Tina Turner’s (Anna Mae Bullock) life is a testament to her resilience. I’ve been fortunate enough to see her live and believe me she is truly a force of energy “leaving it all on the stage” with every performance. “Proud Mary” (written in 1969 by singer/songwriter John Fogerty and recorded by his band Credence Clearwater Revival) is one of her most recognizable signature songs.
Tina’s interpretation is worlds away from the original southern rock version. With a completely different arrangement, it opens with Tina teasing that sometimes the audience might like to hear them do a song “nice and easy” but “we never, ever do nothing nice and easy” we always do it “nice and rough”. She further sets up the number by enticing the crowd with they’re going to do the first part “nice” but they’re going to do the finish “rough”.

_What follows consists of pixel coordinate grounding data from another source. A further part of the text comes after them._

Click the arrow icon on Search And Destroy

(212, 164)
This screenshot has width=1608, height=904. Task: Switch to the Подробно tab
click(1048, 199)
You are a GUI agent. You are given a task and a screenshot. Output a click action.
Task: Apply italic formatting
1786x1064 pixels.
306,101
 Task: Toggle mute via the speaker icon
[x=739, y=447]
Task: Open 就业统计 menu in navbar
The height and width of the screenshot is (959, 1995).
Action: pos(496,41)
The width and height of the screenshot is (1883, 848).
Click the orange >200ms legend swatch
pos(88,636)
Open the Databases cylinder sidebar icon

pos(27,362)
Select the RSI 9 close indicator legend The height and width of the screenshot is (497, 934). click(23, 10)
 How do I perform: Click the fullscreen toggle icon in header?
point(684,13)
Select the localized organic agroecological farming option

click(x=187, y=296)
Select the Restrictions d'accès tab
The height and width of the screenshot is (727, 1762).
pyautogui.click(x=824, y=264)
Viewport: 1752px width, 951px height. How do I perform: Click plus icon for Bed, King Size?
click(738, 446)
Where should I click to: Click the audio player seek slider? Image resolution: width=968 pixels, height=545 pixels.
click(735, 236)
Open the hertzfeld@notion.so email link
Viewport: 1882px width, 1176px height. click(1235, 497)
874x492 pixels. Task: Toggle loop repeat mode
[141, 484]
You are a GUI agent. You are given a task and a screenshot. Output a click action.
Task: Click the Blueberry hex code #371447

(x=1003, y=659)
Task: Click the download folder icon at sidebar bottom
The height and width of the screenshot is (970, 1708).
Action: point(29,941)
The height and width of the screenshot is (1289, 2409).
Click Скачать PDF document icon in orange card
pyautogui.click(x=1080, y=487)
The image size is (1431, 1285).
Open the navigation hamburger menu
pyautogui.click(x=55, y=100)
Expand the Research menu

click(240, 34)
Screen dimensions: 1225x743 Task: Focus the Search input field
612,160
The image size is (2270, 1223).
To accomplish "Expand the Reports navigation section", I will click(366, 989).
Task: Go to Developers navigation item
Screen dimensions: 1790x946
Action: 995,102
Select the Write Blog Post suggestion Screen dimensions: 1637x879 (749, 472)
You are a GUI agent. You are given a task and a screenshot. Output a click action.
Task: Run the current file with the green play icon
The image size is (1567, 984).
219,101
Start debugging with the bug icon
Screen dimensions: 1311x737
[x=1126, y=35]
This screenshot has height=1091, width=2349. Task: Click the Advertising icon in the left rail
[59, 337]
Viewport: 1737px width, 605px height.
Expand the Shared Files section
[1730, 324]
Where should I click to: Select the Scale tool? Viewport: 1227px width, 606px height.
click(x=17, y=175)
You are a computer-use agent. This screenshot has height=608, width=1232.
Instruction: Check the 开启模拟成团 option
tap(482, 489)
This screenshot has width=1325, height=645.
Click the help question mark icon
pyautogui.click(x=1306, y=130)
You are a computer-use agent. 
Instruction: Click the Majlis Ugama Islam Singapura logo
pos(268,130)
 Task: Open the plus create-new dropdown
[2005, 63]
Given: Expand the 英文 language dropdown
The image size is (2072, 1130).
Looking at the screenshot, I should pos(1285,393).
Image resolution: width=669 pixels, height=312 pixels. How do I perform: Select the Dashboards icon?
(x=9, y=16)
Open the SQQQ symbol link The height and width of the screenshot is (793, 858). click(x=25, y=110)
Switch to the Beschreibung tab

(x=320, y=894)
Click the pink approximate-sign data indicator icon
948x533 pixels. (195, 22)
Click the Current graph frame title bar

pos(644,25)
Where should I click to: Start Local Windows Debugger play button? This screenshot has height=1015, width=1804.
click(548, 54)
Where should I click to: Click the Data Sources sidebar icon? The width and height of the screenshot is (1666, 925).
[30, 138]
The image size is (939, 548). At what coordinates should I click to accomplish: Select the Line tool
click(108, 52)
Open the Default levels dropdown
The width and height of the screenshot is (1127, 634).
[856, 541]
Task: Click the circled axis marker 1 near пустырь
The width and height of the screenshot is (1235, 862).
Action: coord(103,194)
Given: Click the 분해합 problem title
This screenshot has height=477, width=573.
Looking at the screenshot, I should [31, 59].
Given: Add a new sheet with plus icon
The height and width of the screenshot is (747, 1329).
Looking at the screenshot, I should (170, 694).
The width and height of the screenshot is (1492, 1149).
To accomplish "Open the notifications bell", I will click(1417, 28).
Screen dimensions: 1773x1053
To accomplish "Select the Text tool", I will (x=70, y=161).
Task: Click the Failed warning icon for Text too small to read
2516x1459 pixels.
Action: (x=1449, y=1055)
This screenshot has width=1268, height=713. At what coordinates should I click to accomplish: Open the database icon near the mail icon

The song reached #4 on the pop charts on March 27, 1971 and won the Grammy Award for Best R&B Vocal Performance by a Group in 1972.
Tina lived a life of poverty growing up in Nutbush, TN in the 1940’s, but found solace in the spirit and freeing experience of music and singing in the choir of her Southern Baptist church. She began her musical career in St. Louis in the 1950’s singing in Ike Turner’s Kings of Rhythm band.
Ike Turner (her husband) ended up trying to destroy not only her passion but her life. With hate in his heart and jealousy of her talent, he systematically physically and mentally abused her for years. However, through her strength of will and perseverance, she fought back, sued for divorce, and walked out the courtroom in 1978 (in spite of what Ike tried to prevent) with her dignity and above all – Her Name!
I love Tina Turner and smile because this routine has been performed more than once in the living rooms, basements, wherever by a generation of “rock girls” (myself included). Tearing it up, whipping our hair back and forth and just knowing we are too doggone hot!
This Grammy-winning performance of “Proud Mary”(1971) showcases the dynamic energy and incredible legs of the one, the only, the incomparable – Miss Tina Turner!